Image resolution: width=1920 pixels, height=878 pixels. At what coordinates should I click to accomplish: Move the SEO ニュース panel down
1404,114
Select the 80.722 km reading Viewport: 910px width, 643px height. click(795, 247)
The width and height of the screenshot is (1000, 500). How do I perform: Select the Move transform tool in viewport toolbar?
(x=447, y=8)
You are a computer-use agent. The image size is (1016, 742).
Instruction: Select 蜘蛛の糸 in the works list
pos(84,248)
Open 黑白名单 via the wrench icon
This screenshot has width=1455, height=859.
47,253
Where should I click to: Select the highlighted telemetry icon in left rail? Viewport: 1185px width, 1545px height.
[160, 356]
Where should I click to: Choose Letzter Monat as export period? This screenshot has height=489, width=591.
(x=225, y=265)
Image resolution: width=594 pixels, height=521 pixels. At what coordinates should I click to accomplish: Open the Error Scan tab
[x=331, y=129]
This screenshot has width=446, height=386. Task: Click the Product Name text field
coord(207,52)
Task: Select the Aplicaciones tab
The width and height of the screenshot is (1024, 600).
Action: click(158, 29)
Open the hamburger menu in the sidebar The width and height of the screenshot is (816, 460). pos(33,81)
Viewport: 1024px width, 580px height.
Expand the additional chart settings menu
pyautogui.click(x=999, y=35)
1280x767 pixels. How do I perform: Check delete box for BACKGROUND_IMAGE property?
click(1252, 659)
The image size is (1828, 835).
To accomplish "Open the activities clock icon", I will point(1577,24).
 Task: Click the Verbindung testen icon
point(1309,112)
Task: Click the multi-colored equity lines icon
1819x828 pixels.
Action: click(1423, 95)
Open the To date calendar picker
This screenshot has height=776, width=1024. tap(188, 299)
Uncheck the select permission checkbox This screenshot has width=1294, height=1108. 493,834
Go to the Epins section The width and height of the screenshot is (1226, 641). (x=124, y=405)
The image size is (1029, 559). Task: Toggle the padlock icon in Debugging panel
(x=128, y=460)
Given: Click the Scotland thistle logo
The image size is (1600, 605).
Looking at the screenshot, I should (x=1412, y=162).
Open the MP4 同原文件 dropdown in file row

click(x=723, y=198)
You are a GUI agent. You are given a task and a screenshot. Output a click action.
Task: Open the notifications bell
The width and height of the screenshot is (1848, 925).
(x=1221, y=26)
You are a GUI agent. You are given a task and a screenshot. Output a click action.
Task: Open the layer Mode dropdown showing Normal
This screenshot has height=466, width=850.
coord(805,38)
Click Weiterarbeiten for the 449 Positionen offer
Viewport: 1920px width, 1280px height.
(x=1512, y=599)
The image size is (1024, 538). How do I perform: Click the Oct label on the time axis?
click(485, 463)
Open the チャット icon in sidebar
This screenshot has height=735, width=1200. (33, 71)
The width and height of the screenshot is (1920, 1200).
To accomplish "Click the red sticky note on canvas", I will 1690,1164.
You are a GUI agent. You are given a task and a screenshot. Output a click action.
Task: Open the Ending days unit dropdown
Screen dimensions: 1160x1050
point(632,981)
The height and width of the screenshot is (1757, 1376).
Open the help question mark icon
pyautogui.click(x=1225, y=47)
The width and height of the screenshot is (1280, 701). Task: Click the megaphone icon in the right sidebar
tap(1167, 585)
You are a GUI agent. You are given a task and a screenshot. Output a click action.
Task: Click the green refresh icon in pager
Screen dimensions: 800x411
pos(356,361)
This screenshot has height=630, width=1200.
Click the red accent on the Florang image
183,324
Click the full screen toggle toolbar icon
____
-- Task directions --
Print the material once more, exactly.

-- Response for this exercise --
Image resolution: width=1920 pixels, height=878 pixels. At what coordinates should I click to accomplish: Move the SEO ニュース panel down
1404,114
Select the 80.722 km reading Viewport: 910px width, 643px height. click(795, 247)
The width and height of the screenshot is (1000, 500). How do I perform: Select the Move transform tool in viewport toolbar?
(x=447, y=8)
You are a computer-use agent. The image size is (1016, 742).
Instruction: Select 蜘蛛の糸 in the works list
pos(84,248)
Open 黑白名单 via the wrench icon
This screenshot has width=1455, height=859.
47,253
Where should I click to: Select the highlighted telemetry icon in left rail? Viewport: 1185px width, 1545px height.
[160, 356]
Where should I click to: Choose Letzter Monat as export period? This screenshot has height=489, width=591.
(x=225, y=265)
Image resolution: width=594 pixels, height=521 pixels. At what coordinates should I click to accomplish: Open the Error Scan tab
[x=331, y=129]
This screenshot has width=446, height=386. Task: Click the Product Name text field
coord(207,52)
Task: Select the Aplicaciones tab
The width and height of the screenshot is (1024, 600).
Action: click(158, 29)
Open the hamburger menu in the sidebar The width and height of the screenshot is (816, 460). pos(33,81)
Viewport: 1024px width, 580px height.
Expand the additional chart settings menu
pyautogui.click(x=999, y=35)
1280x767 pixels. How do I perform: Check delete box for BACKGROUND_IMAGE property?
click(1252, 659)
The image size is (1828, 835).
To accomplish "Open the activities clock icon", I will point(1577,24).
 Task: Click the Verbindung testen icon
point(1309,112)
Task: Click the multi-colored equity lines icon
1819x828 pixels.
Action: click(1423, 95)
Open the To date calendar picker
This screenshot has height=776, width=1024. tap(188, 299)
Uncheck the select permission checkbox This screenshot has width=1294, height=1108. 493,834
Go to the Epins section The width and height of the screenshot is (1226, 641). (x=124, y=405)
The image size is (1029, 559). Task: Toggle the padlock icon in Debugging panel
(x=128, y=460)
Given: Click the Scotland thistle logo
The image size is (1600, 605).
Looking at the screenshot, I should (x=1412, y=162).
Open the MP4 同原文件 dropdown in file row

click(x=723, y=198)
You are a GUI agent. You are given a task and a screenshot. Output a click action.
Task: Open the notifications bell
The width and height of the screenshot is (1848, 925).
(x=1221, y=26)
You are a GUI agent. You are given a task and a screenshot. Output a click action.
Task: Open the layer Mode dropdown showing Normal
This screenshot has height=466, width=850.
coord(805,38)
Click Weiterarbeiten for the 449 Positionen offer
Viewport: 1920px width, 1280px height.
(x=1512, y=599)
The image size is (1024, 538). How do I perform: Click the Oct label on the time axis?
click(485, 463)
Open the チャット icon in sidebar
This screenshot has height=735, width=1200. (33, 71)
The width and height of the screenshot is (1920, 1200).
To accomplish "Click the red sticky note on canvas", I will 1690,1164.
You are a GUI agent. You are given a task and a screenshot. Output a click action.
Task: Open the Ending days unit dropdown
Screen dimensions: 1160x1050
point(632,981)
The height and width of the screenshot is (1757, 1376).
Open the help question mark icon
pyautogui.click(x=1225, y=47)
The width and height of the screenshot is (1280, 701). Task: Click the megaphone icon in the right sidebar
tap(1167, 585)
You are a GUI agent. You are given a task and a screenshot. Output a click action.
Task: Click the green refresh icon in pager
Screen dimensions: 800x411
pos(356,361)
This screenshot has height=630, width=1200.
Click the red accent on the Florang image
183,324
Click the full screen toggle toolbar icon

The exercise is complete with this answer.